Sono passati solo 14 anni dal momento in cui l’Organizzazione mondiale della Sanità depennò dalle liste delle malattie mentali l’omosessualità. Un traguardo travagliato, ma profondamente concreto. Così, per ricordare questa storica decisione, nel 2007 l’Unione Europea ha indetto per il 17 maggio di ogni anno la “ Giornata Internazionale contro l’omofobia, la bifobia e la transfobia”, per creare uno spazio di riflessioni e di azioni di lotta e di denuncia contro ogni violenza fisica, psicologica o simbolica legata all’orientamento sessuale e alla identità di genere.

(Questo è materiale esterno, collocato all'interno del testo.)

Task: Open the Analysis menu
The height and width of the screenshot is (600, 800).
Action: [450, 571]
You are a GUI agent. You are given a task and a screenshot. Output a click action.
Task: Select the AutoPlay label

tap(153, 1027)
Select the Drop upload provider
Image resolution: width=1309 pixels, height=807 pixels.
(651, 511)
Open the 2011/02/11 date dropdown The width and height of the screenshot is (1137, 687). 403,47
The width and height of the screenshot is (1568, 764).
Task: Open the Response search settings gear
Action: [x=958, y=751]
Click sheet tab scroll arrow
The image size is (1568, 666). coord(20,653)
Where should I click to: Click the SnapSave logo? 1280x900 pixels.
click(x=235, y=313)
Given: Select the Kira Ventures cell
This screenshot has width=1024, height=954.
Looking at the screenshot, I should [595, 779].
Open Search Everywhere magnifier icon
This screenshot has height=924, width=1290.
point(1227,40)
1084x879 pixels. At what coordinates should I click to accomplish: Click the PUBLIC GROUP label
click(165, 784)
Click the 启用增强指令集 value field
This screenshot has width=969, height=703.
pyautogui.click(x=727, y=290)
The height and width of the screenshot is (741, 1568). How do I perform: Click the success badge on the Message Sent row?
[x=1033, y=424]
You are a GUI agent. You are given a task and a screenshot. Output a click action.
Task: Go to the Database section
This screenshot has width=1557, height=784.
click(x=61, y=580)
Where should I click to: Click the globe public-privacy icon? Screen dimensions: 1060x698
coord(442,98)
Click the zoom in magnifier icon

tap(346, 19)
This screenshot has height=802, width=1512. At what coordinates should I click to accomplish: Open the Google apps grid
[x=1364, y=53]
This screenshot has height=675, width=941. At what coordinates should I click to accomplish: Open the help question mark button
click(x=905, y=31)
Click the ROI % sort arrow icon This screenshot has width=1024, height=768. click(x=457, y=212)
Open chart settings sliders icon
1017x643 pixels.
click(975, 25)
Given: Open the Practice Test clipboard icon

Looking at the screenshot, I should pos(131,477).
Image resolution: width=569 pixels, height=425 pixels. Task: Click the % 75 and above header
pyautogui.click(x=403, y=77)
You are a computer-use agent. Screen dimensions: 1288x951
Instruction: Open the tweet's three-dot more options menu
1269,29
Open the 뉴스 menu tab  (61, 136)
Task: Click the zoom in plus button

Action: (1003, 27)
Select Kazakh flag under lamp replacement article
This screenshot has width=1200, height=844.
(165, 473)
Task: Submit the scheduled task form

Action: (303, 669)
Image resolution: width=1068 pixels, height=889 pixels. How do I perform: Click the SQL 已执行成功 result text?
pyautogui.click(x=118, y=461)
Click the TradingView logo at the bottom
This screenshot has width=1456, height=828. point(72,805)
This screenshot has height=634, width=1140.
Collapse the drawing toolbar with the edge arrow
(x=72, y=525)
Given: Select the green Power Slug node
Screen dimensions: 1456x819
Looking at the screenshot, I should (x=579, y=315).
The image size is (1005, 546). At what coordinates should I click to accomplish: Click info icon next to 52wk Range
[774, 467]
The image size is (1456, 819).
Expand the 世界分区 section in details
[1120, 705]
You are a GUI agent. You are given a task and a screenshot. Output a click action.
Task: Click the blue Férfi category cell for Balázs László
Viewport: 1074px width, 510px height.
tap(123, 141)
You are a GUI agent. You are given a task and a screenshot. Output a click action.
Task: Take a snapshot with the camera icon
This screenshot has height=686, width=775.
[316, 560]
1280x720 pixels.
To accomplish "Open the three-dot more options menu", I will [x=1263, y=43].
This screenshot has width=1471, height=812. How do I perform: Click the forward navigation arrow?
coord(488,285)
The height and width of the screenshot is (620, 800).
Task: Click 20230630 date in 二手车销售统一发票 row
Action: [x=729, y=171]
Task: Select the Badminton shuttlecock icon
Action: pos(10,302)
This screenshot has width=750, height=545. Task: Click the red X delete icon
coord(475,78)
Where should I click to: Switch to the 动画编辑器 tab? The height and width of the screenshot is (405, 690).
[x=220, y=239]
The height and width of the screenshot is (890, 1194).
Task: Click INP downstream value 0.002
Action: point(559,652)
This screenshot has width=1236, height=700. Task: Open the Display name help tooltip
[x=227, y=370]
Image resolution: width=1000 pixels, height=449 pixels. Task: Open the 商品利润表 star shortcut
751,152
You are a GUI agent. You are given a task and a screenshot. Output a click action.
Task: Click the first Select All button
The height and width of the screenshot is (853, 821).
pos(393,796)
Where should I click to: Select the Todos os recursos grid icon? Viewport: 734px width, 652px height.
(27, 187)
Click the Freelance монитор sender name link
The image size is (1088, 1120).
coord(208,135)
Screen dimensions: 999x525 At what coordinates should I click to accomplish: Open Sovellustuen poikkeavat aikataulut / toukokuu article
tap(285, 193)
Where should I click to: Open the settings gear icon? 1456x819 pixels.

Il discorso sembra correre senza intoppi. Ma in 78 paesi del mondo l’omosessualità è considerata un reato. In sette di questi, in particolare in Sudan, Yemen, Arabia Saudita, Iran, Mauritania e negli stati della federazione della Nigeria, che applicano la sharia, e nelle zone meridionali della Somalia, i rapporti tra persone dello stesso sesso sono puniti con la pena di morte. E spostandosi nei paesi europei, la situazione non sembra migliorare. Si legge sul sito di Amnesty “In Italia, la mancanza di una legislazione penale antidiscriminazione che contempli l’omofobia, la transfobia e la lesbofobia tra le possibili cause di discriminazione ha favorito l’aumento di intolleranza e verso le persone Lgbti [termine collettivo per indicare persone lesbiche, gay, bisessuali e transgender, ndr]. Negli ultimi anni, attacchi verbali e fisici si sono verificati con sempre maggiore frequenza, mentre diversi esponenti politici e rappresentanti delle istituzioni hanno continuato a fomentare intolleranza e odio con dichiarazioni palesemente discriminatorie”. Tale lacuna legislativa, non assicura la tutela alle vittime di reati di natura discriminatoria legati all’orientamento sessuale. 2009, 2011: il Parlamento Italiano respinse la proposta di legge contro l’omofobia e la transfobia. “Il disegno di legge -si legge ancora sul comunicato di Amnesty International- mirava a introdurre l’aggravante di omofobia nei reati motivati dall’odio e dalla violenza sulla base dell’orientamento sessuale e dell’identità di genere. Inoltre, nella legislazione italiana manca il riconoscimento della rilevanza sociale delle famiglie costituite da persone dello stesso sesso e dai loro figli. Ciò impedisce a molte persone di godere dei diritti umani essenziali per l’autorealizzazione e alimenta la stigmatizzazione delle persone Lgbti”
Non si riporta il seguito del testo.